In the latter half of the address period of the odd-numbered field, the voltage Vs is applied to the even-numbered X electrodes and the odd-numbered Y electrodes, and 0 V is applied to the odd-numbered X electrodes and the even-numbered Y electrodes. Address discharge B is generated between the X electrode and the odd-numbered Y electrode. As a result, in the lighting cell between the even-numbered X electrode and the odd-numbered Y electrode, the remaining voltage due to the same wall charge as that at the end of the reset operation is superimposed and discharged, and the wall charge required for the sustain operation is formed. Or
No discharge occurs in non-lighted cells since there is no wall charge. Similarly,
No discharge occurs in the even display lines.

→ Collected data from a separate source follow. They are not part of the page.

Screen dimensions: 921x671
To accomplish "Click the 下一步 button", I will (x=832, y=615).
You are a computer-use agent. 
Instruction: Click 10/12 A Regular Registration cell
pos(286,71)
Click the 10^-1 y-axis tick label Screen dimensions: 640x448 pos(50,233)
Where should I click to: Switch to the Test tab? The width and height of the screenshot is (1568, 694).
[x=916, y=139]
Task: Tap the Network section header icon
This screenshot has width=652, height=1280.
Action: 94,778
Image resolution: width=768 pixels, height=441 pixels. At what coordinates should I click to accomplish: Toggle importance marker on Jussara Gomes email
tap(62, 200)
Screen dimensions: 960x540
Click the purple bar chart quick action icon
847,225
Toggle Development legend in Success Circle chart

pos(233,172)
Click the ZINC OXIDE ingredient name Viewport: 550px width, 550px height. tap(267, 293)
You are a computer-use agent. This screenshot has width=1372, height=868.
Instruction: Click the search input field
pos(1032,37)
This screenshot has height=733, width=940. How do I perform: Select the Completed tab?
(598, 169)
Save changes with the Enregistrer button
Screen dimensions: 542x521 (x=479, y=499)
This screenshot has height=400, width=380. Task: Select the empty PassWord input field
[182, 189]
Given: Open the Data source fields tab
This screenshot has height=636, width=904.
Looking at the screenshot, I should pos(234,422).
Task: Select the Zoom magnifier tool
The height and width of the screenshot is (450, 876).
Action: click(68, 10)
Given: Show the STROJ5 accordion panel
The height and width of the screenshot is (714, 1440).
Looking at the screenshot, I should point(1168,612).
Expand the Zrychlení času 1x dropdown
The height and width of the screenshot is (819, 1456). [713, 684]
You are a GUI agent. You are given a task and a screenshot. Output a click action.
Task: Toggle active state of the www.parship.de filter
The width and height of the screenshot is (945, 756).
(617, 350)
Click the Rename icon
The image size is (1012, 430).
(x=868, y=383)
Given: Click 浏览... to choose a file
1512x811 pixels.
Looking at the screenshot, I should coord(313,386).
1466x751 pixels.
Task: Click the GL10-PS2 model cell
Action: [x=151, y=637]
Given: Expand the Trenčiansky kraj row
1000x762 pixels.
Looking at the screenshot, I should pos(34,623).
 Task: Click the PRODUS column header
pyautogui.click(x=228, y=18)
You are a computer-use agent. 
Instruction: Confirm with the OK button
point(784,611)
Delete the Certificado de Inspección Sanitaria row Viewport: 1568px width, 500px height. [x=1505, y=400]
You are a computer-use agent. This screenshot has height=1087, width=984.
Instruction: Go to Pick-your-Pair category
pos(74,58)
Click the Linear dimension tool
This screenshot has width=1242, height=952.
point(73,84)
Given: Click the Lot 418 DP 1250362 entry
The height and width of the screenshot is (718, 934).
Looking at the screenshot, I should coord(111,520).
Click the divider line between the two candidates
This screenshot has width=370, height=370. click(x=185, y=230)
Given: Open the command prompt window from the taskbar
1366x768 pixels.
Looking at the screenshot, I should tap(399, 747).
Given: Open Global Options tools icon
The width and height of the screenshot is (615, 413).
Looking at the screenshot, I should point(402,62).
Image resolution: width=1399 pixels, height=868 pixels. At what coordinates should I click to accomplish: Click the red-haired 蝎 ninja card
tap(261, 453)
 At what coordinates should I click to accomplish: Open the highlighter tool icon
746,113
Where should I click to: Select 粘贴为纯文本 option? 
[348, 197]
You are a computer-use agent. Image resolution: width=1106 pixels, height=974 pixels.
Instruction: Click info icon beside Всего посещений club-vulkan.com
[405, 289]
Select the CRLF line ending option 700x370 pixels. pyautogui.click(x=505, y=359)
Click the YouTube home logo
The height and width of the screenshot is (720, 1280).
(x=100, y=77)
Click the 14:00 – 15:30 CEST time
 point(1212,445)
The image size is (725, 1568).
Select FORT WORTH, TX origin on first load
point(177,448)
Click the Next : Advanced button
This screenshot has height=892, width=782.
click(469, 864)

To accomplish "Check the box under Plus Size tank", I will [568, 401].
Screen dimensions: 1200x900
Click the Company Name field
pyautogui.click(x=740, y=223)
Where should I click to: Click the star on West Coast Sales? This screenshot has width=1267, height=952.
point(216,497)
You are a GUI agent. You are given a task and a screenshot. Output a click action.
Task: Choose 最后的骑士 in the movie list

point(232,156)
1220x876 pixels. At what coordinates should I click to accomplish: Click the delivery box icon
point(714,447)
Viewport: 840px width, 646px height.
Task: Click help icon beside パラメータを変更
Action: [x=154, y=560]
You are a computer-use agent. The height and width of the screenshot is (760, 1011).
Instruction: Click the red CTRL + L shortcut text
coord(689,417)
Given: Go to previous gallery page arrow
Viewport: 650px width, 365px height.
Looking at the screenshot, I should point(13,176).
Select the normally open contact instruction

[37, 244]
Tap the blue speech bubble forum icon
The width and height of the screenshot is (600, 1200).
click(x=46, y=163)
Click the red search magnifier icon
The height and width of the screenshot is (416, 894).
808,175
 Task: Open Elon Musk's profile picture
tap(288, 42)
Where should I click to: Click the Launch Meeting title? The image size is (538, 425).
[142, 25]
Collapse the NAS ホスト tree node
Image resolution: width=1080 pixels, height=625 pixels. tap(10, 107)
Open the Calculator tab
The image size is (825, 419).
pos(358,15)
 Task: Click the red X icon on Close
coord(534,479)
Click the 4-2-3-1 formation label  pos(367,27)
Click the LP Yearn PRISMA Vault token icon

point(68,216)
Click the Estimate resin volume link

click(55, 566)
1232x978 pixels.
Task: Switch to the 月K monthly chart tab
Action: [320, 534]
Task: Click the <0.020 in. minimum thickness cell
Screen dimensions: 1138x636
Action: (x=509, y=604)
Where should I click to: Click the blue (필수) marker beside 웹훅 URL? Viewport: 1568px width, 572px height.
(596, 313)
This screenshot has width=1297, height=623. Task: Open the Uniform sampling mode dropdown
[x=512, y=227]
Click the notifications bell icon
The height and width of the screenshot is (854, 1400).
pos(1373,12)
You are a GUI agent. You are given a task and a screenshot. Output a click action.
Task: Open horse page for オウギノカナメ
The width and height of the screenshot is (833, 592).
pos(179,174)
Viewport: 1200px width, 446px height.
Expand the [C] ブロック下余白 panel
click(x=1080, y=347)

When the above writing period is completed,
Wall charges required for the next sustain discharge are formed on the odd-numbered X electrodes and odd-numbered Y electrodes, and the even-numbered X electrodes and even-numbered Y electrodes that constitute the odd-numbered display lines. Since the pulse applied to each electrode during the writing period is applied simultaneously to the entire surface, the writing period is much shorter than the selection period.
As described above, whether to select the odd display line or the even display line is selected in the writing period.

Next, during the sustain period, when sustain pulses of opposite polarities are respectively applied to a pair of an odd-numbered X electrode and an even-numbered Y electrode and a pair of an even-numbered X electrode and an odd-numbered Y electrode, Sustain discharge is performed on odd display lines. As shown in FIG. 9, the waveforms of the reset period, the selection period, and the erase period of the even field are the same as those of the odd field. In the address period of the even-numbered field, the voltage Vs is applied to the even-numbered X electrode and the even-numbered Y electrode in the first half, and 0 V is applied to the odd-numbered X electrode and the odd-numbered Y electrode, so that the even-numbered X electrode is applied. An address discharge A is generated between the electrodes and the odd-numbered Y electrodes. As a result, wall charges required for the next sustain discharge are formed in the odd-numbered display lines of the even-numbered display lines, and no discharge occurs in the even-numbered display lines and the odd-numbered display lines of the even-numbered display lines. In the latter half of the address period of the even-numbered field, the voltage Vs is applied to the odd-numbered X electrodes and the odd-numbered Y electrodes, and the voltage 0 is applied to the even-numbered X electrodes and the swallowed Y electrodes.
V is applied to generate an address discharge B between the odd-numbered X electrodes and the even-numbered Y electrodes. As a result, wall charges required for the next sustain discharge are formed in the even-numbered display lines of the even-numbered display lines, and no discharge occurs in the even-odd display lines.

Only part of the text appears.